> **Aim of the exercise**: Every line below between the one holding "Image resolution: width=864" and the one holding "Click the small", inclusive, should be copied exactly, and no other line.

Saved data entries
_ _ _ _ _ _ _

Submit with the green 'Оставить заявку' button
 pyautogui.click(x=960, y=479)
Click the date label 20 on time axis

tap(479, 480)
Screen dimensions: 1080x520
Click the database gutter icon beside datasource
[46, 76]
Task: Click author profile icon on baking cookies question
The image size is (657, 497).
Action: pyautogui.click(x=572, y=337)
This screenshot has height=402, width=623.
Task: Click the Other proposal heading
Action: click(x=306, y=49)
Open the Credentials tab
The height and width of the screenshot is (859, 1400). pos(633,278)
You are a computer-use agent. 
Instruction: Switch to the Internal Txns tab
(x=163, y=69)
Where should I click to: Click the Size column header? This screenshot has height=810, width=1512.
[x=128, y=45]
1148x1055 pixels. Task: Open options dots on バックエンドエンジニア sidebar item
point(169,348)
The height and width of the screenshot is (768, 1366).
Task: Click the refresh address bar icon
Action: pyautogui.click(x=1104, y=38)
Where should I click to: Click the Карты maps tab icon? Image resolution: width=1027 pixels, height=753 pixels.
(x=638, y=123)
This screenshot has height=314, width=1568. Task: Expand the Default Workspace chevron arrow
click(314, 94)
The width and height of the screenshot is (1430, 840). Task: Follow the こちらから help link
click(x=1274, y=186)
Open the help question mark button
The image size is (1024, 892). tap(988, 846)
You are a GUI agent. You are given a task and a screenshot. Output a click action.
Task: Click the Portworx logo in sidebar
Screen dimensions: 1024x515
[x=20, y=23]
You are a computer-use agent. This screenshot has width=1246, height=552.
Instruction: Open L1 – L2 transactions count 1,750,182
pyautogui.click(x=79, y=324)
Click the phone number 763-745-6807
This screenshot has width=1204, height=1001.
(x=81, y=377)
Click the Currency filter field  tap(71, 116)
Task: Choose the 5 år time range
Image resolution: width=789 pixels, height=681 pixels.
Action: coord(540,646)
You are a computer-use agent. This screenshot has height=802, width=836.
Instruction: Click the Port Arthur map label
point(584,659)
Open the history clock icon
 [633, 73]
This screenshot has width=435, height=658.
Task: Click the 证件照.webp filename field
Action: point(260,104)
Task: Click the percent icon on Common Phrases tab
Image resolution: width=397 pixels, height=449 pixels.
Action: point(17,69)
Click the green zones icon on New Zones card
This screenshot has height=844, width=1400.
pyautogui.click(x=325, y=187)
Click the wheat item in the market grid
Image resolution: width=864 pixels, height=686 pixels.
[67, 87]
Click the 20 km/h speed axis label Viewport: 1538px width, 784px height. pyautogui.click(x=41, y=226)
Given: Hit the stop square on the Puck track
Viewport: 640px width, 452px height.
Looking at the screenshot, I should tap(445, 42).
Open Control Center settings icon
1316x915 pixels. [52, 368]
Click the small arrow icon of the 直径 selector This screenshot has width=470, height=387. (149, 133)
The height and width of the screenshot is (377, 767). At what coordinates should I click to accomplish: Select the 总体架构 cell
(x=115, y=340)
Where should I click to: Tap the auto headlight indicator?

_ _ _ _ _ _ _

> **The answer**:
Image resolution: width=864 pixels, height=686 pixels.
[67, 87]
Click the 20 km/h speed axis label Viewport: 1538px width, 784px height. pyautogui.click(x=41, y=226)
Given: Hit the stop square on the Puck track
Viewport: 640px width, 452px height.
Looking at the screenshot, I should tap(445, 42).
Open Control Center settings icon
1316x915 pixels. [52, 368]
Click the small arrow icon of the 直径 selector This screenshot has width=470, height=387. (149, 133)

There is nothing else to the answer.